Eine große Herausforderung in zwei Kliniken und in zwei Bundesländern: Prof. Dr. Rainer Christian Wirtz ist neuer Ärztlicher Direktor der Neurochirurgie am Universitätsklinikum Ulm und der Neurochirurgie des Bezirkskrankenhauses Günzburg.
"In der Praxis handelt es sich um eine Neurochirurgische Universitätsklinik mit zwei Standorten", erläutert der 47-Jährige, der bereits seit einigen Wochen regelmäßig zwischen der bayerischen und der baden-württembergischen Seite pendelt.
Professor Wirtz studierte an der RWTH in Aachen. Zuletzt war der Neurochirurg am Universitätsklinikum Heidelberg als Leitender Oberarzt und stellvertretender Direktor der Neurochirurgischen Klinik tätig.
Am Universitätsklinikum Ulm (14 Betten) und am Bezirkskrankenhaus Günzburg (52 Betten) kann der neue Ärztliche Direktor nun ein neurochirurgisches Leistungsspektrum anbieten, das in seiner therapeutischen Breite so kaum an anderen Kliniken in Deutschland zu finden ist.
Insbesondere die Neurochirurgische Klinik am BKH Günzburg hält europaweit einen der modernsten Operationstrakte für neurochirurgische Eingriffe vor. In idealer Ergänzung zum umfassenden Leistungsspektrum in Günzburg liegt der zusätzliche Schwerpunkt der Neurochirurgie am Universitätsklinikum Ulm vor allem in der Notfallversorgung von Patienten, die z.
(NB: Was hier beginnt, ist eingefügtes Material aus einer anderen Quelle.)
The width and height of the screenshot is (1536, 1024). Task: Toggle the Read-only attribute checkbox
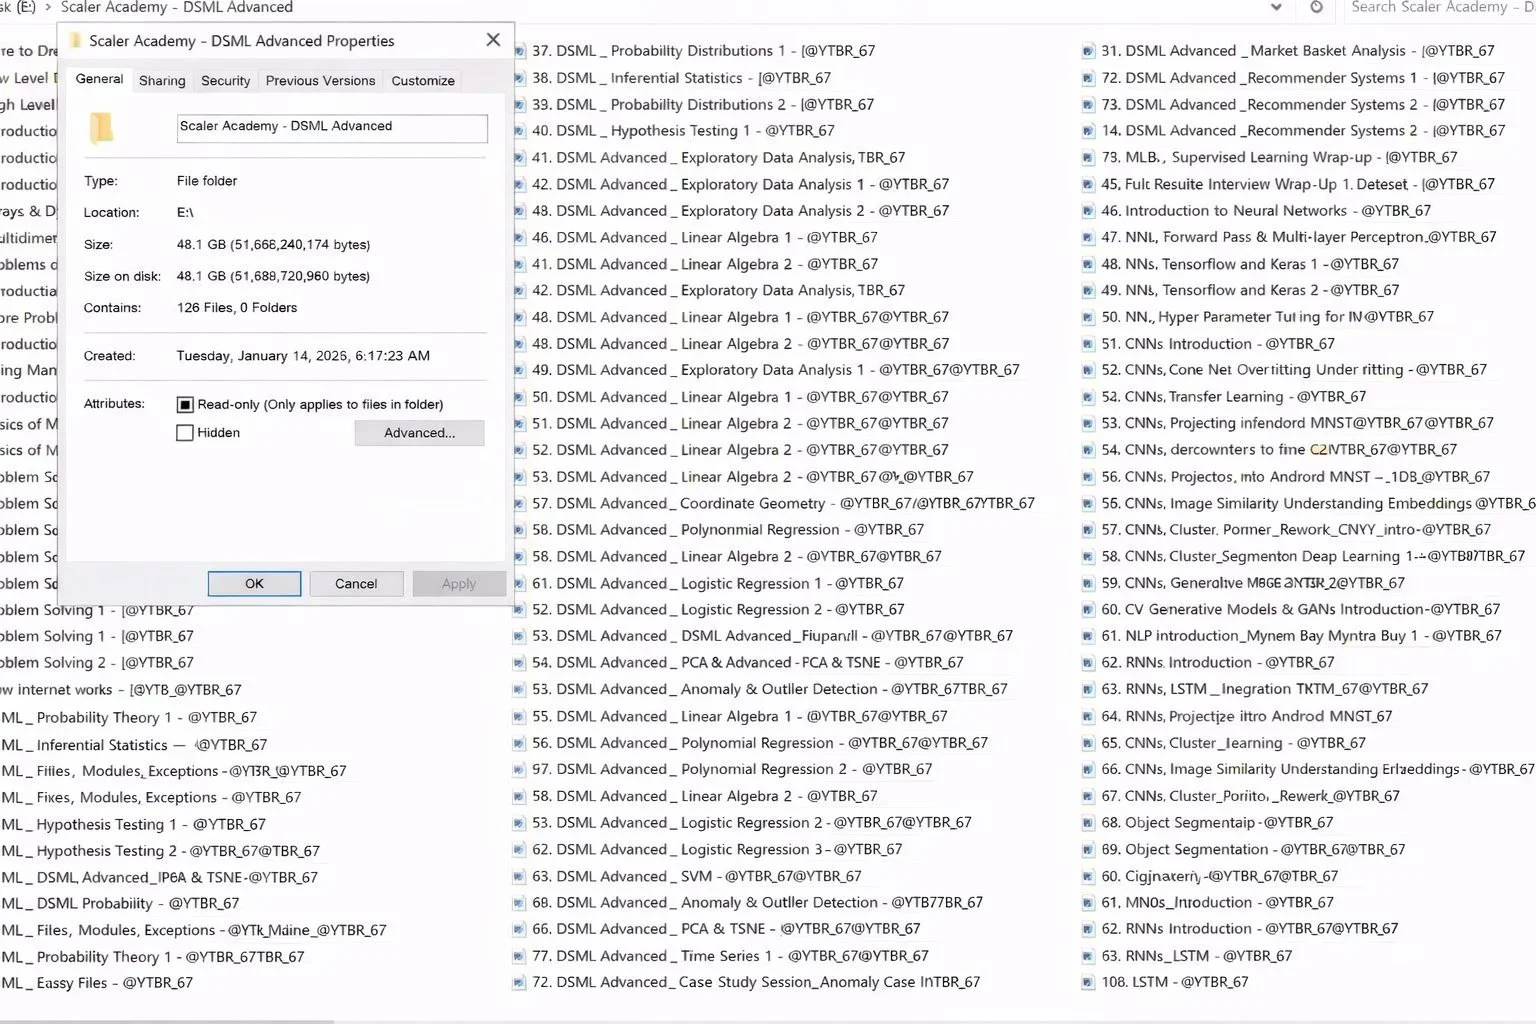[185, 405]
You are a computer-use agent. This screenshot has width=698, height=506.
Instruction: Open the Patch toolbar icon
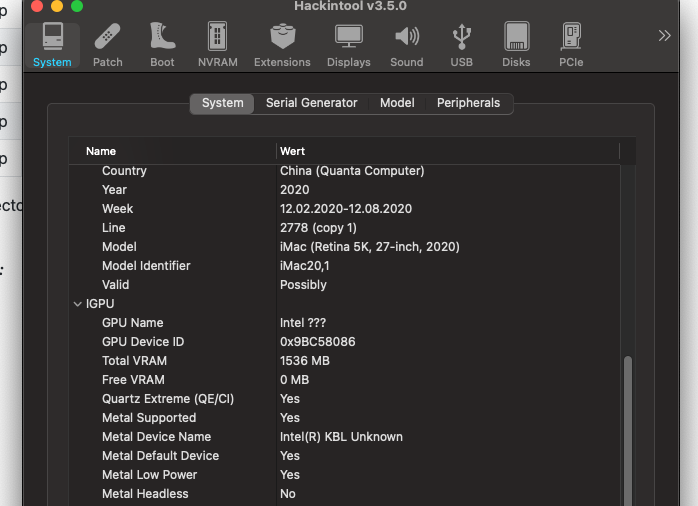(x=108, y=45)
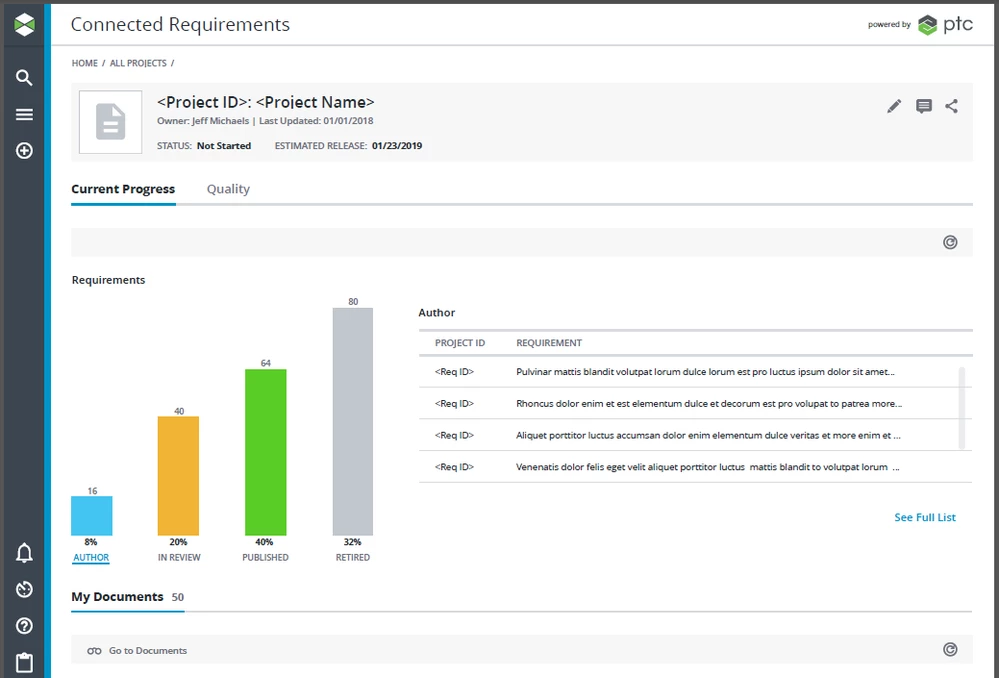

B. schwere Wirbelsäulen- oder Schädel-Hirn-Verletzungen in Folge eines Unfalls erlitten haben. Zu den Forschungsgebieten von Professor Wirtz, der an der Universität Ulm auch Lehrstuhlinhaber für Neurochirurgie ist, zählen insbesondere computerassistierte Operationsverfahren mit besonderer Gewichtung auf die so genannte Neuronavigation in Kombination mit intraoperativer Bildgebung. Der Einsatz modernster Medizintechnik ist in der Neurochirurgie kaum noch wegzudenken: "Bildunterstützte Operationsverfahren erlauben eine millimetergenaue Eingrenzung des Operationsfeldes", erläutert Wirtz und weist damit auf eine heute erreichbare und noch vor wenigen Jahren kaum für möglich gehaltene Präzision hin, die z. B. bei der Entfernung von Tumoren im Gehirn über Erfolg oder Misserfolg einer Operation entscheiden kann ...
Weitere Informationen:
Die Neurochirurgie umfasst u. a. die Erkennung und operative Behandlung von Erkrankungen, Verletzungen, Verletzungsfolgen oder auch Fehlbildungen des zentralen Nervensystems (Gehirn und Rückenmark), seiner Gefäße und Hüllen, des peripheren (außerhalb des Gehirns und Rückenmarks gelegenen) und vegetativen Nervensystems (kontrolliert bzw. vermittelt die unbewusst ablaufenden Vitalfunktionen wie Herzschlag, Blutdruck oder Atmung). Neurochirurgen entfernen z. B. Tumoren am offenen Gehirn, operieren an der Wirbelsäule oder kümmern sich um verletzte Nerven an den Händen. Nach einem erfolgreich absolvierten Medizinstudium bedarf es einer sechsjährigen Weiterbildungszeit, bevor die Anerkennung zum Facharzt für Neurochirurgie erfolgen kann.